That reminds me of a question I tabled last year calling for checkpoints to be set up in the west — and I received the usual Civil Service servant reply to the effect that it could not and will not be done. They have now been set up so somebody must have listened to me. Those checkpoints have two objectives: first, they give elderly people in the west a sense of security which enables them to go to bed at night feeling safe and, second, they enable the gardaí to monitor people travelling to and from the province. I welcome this move and I am glad I played a small part in relation to it. Now that these checkpoints have been set up I hope they will remain in place.

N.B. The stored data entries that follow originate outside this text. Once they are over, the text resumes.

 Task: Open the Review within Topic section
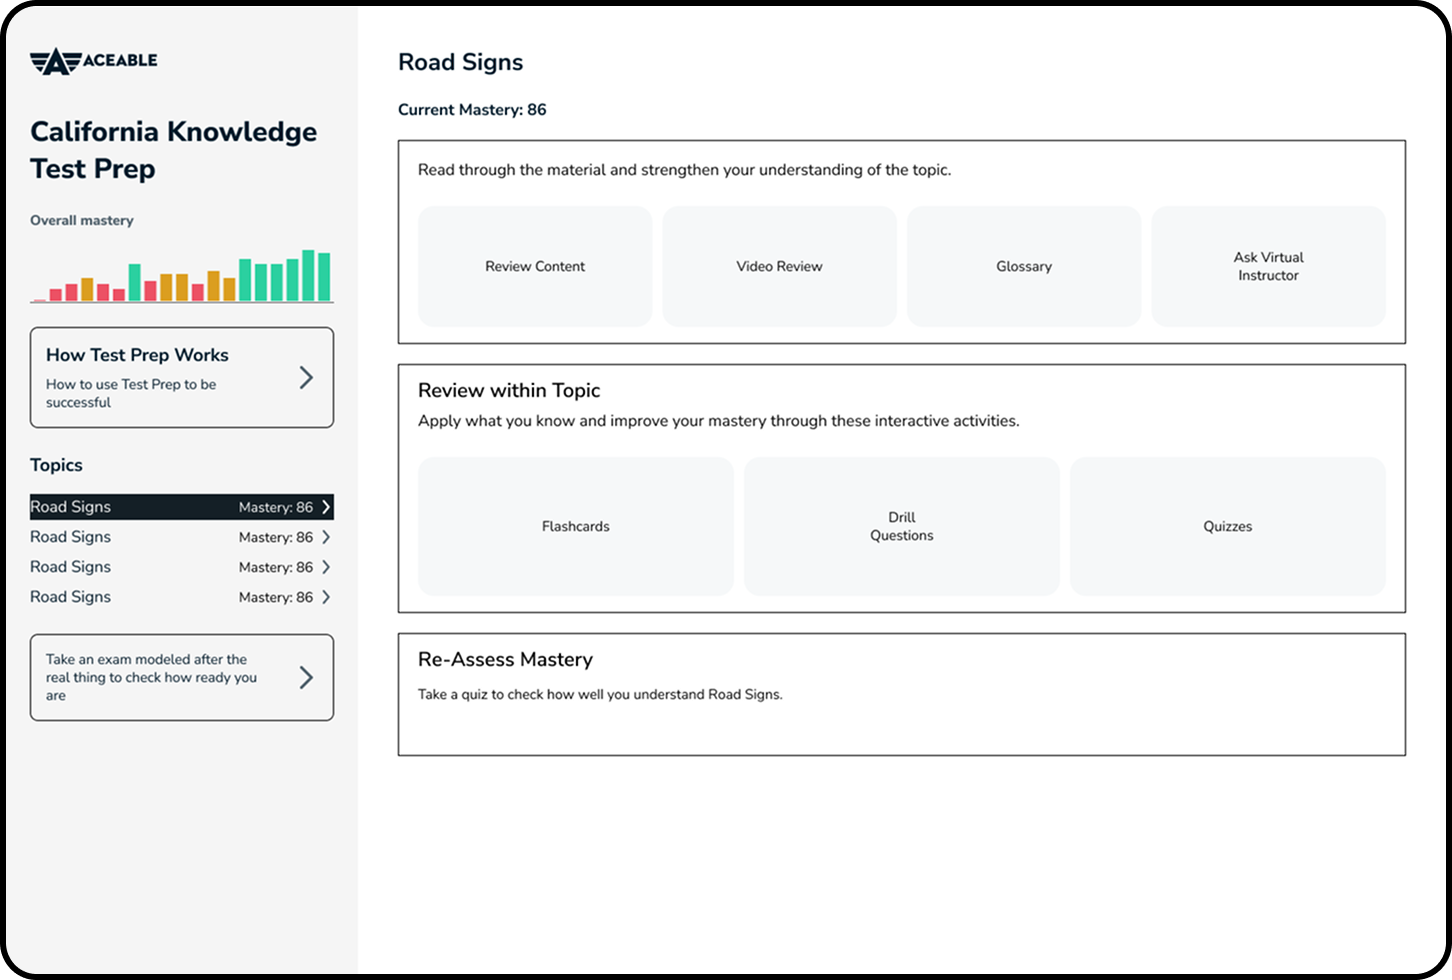tap(509, 390)
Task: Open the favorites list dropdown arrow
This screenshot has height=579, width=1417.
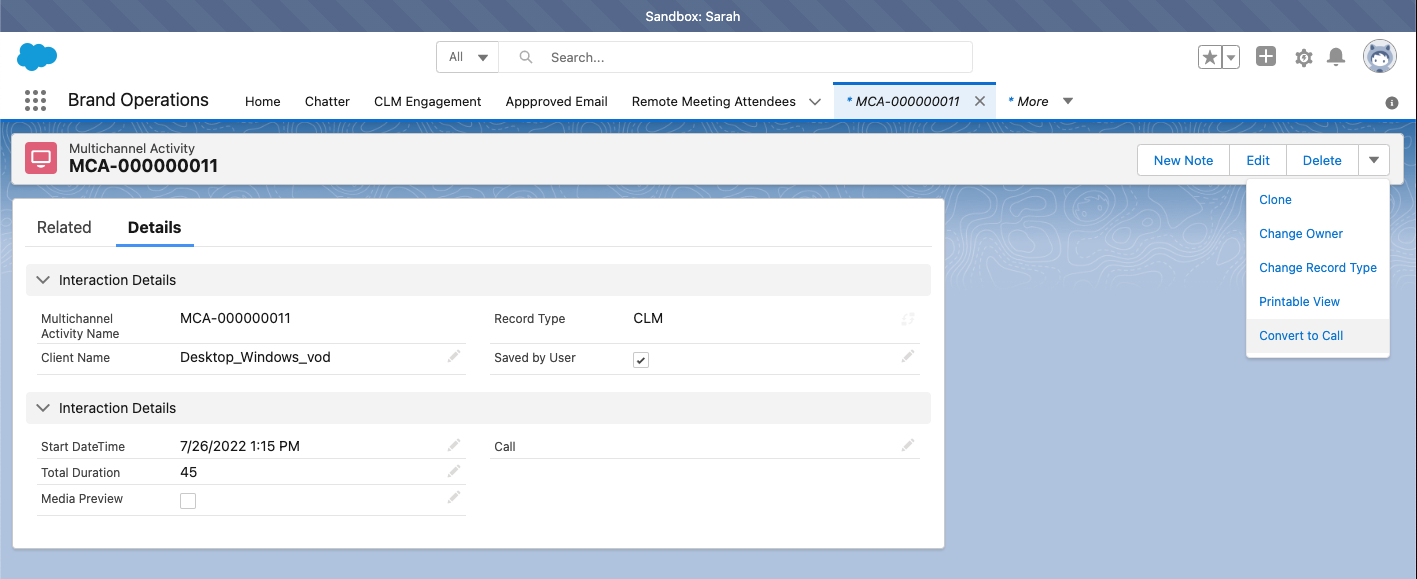Action: [1231, 58]
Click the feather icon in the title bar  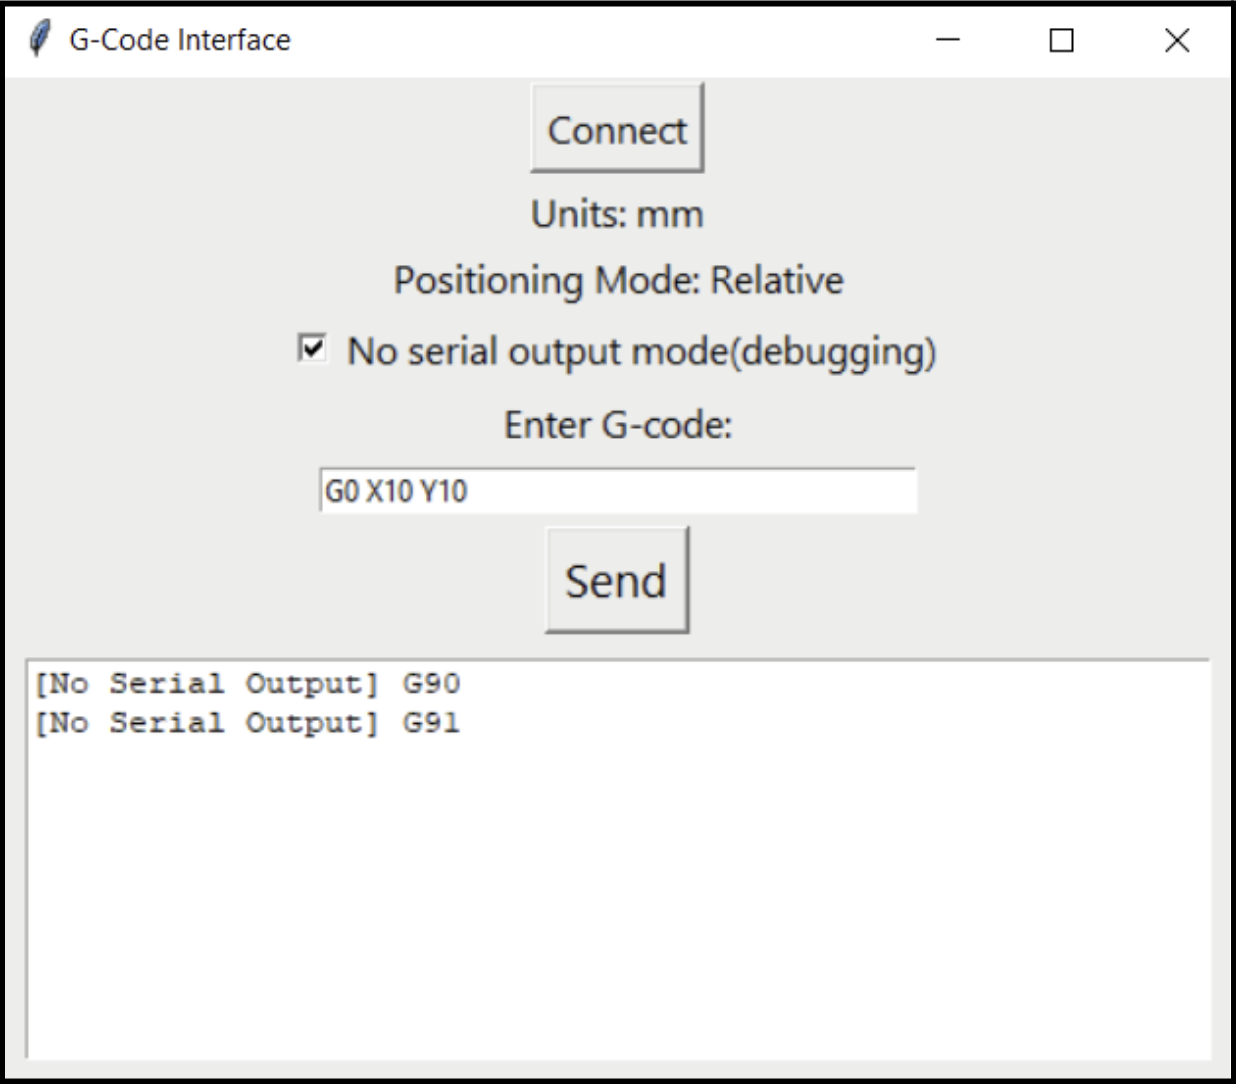coord(39,40)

The Minister for Justice, Deputy Owen, is a caring person and a very good Minister. She has been severely criticised in the media in the past few weeks. Deputies referred to the media in relation to the budget and certain Sunday newspapers having a go at the left and the right. This was a balanced budget and the measures announced yesterday by the Minister for Justice are an appropriate response to the problem of crime. I and the people in the west have confidence in this Minister. The media has a lot to answer for because it went overboard in the past few weeks in relation to the level of crime which resulted in people becoming even more frightened. We do have a crime problem — I cannot deny that — and people will continue to be concerned until the people carrying out these crimes are put behind bars.

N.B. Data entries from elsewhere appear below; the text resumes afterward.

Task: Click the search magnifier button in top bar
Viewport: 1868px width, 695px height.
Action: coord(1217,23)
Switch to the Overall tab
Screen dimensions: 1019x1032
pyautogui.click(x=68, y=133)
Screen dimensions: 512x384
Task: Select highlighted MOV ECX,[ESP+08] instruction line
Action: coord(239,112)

I compliment the Garda Síochána who have responded well to this problem in the past number of months. I have no doubt the current crime wave can and will be got under control. It is not a problem that arose yesterday or today; it has been building up for the past ten years but it is being dealt with and I welcome the move on the part of the Minister of Justice to appoint an assistant commissioner in the region. However, there is little point in appointing assistant commissioners to the regions if they do not intend to reside there. They must be based in the regions and I hope that will be the case.

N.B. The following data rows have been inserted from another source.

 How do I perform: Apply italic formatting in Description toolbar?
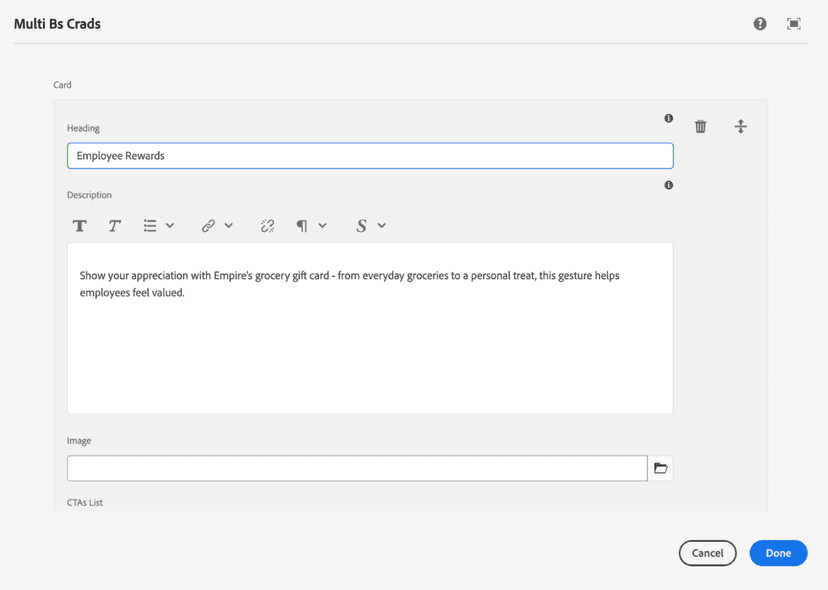coord(115,226)
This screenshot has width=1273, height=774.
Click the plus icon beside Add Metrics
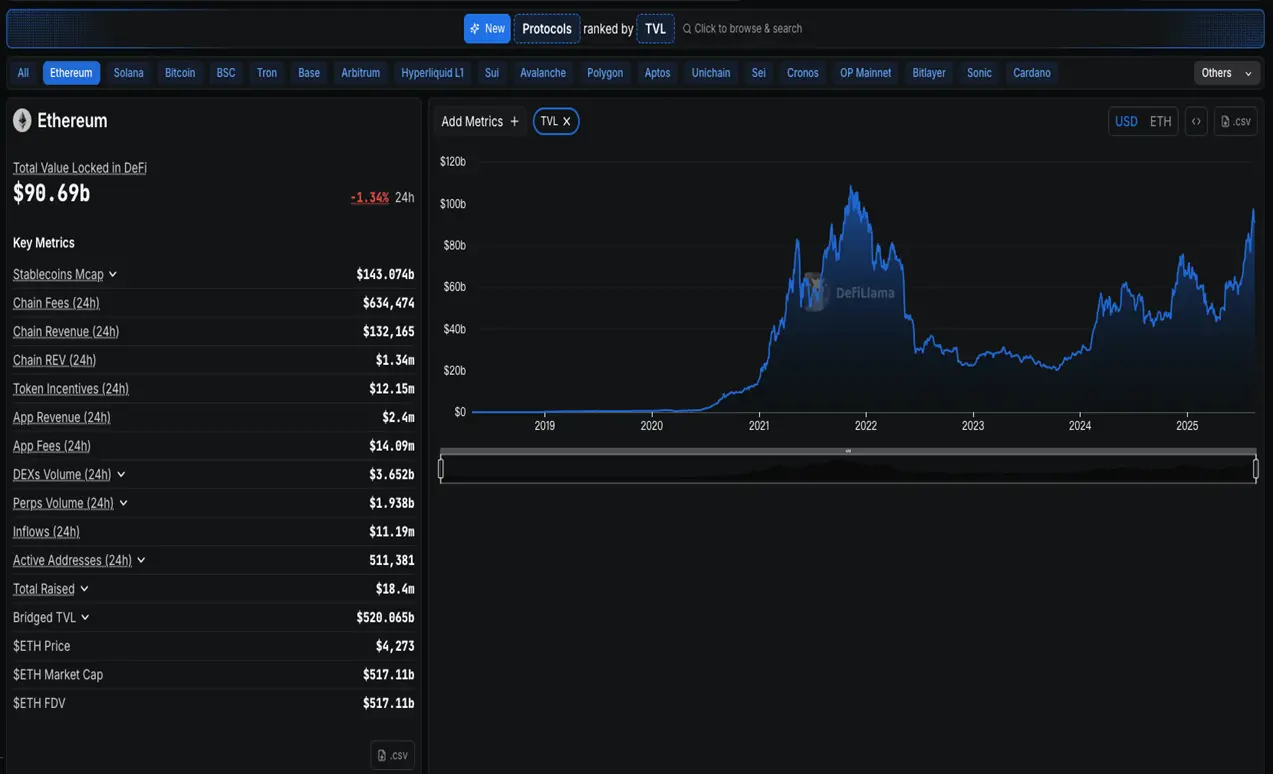(x=514, y=121)
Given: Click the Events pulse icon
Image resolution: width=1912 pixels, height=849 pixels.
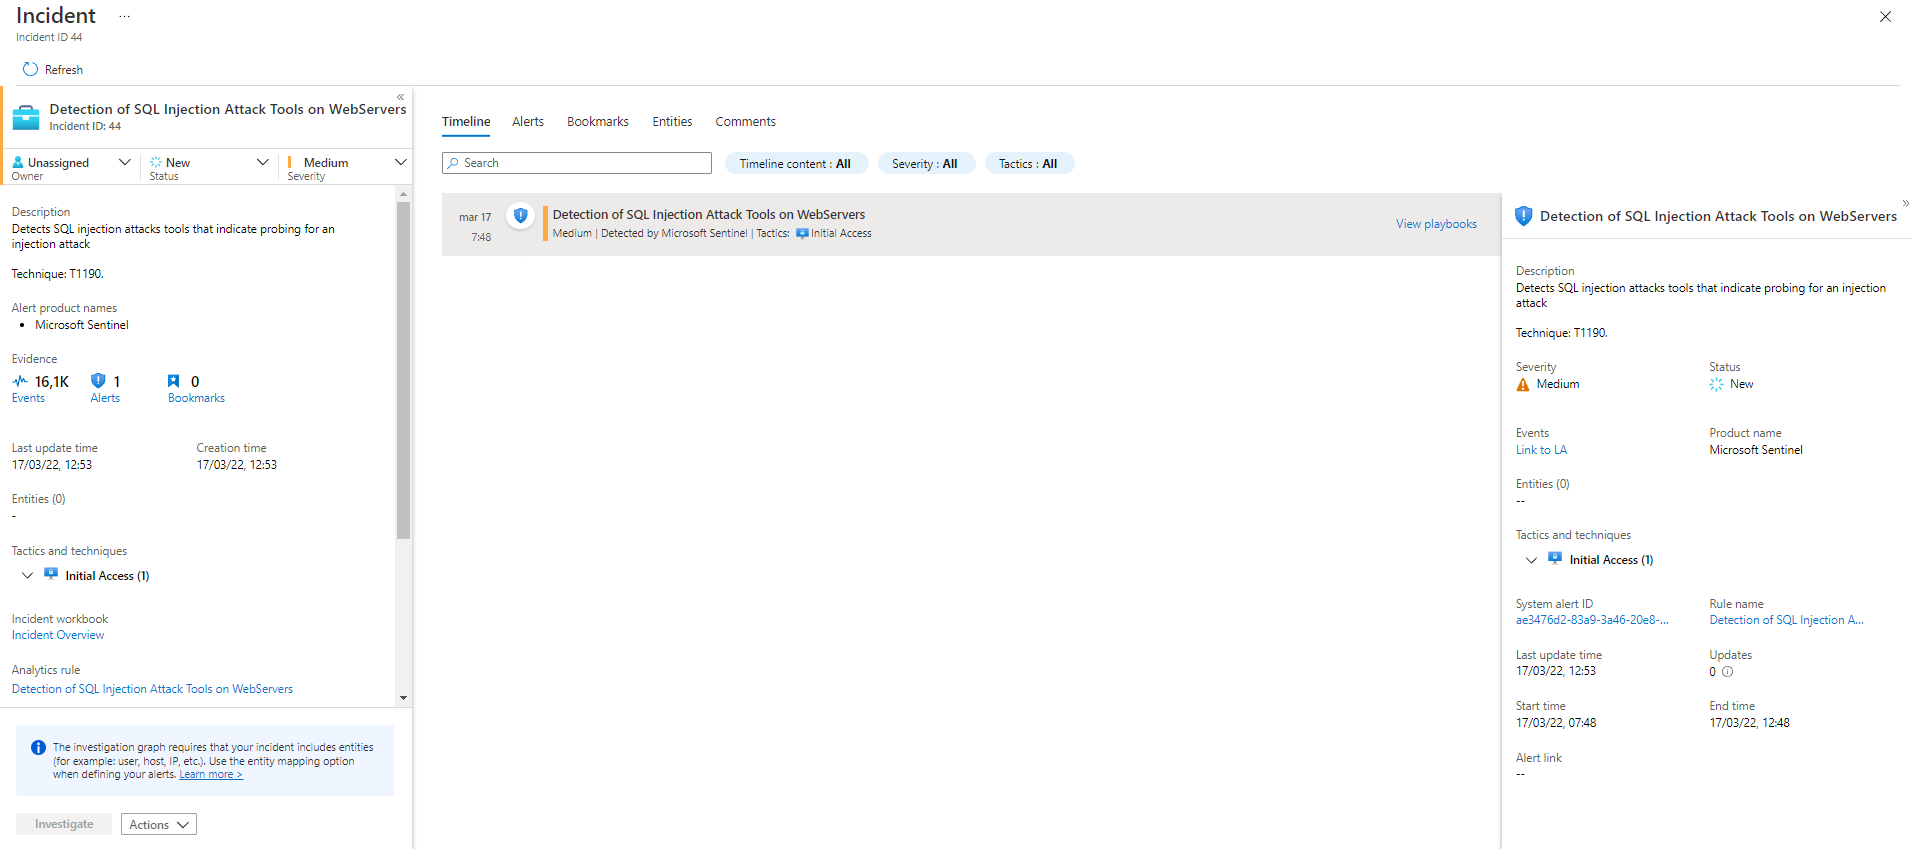Looking at the screenshot, I should (x=20, y=381).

I welcome the grant to parents of twins. I dealt with a constituent of mine who had a problem in this regard last week. We would welcome many twins in the west because of our declining population. This measure will be an incentive to people to increase the population and I am glad the Minister, in his wisdom, was in a position to provide such a grant.

What about the twin Ministers?

I have that problem in my constituency but I must deal with it myself and I will look at the twins.

I welcome the budget and I am happy to be part of a caring Government. The social welfare increase of 3 per cent is welcome because it is in line with inflation and social welfare recipients need such an increase to keep them in line with the cost of living. The Government is working well and, judging by its reaction to the Minister's Budget Statement, the Opposition realises this was a good budget. It is the job of the Opposition to oppose but there was not any major disturbance in the House following Minister Quinn's announcement. I believe the Minister said we will have two more budgets before a general election and that is to be welcomed. Other issues will have to be addressed in those budgets such as the problems being experienced by PAYE workers but that will be done in time. The economy is healthy, there have been major decreases in mortgage payments and people are happy. The one issue which must and is being dealt with is crime.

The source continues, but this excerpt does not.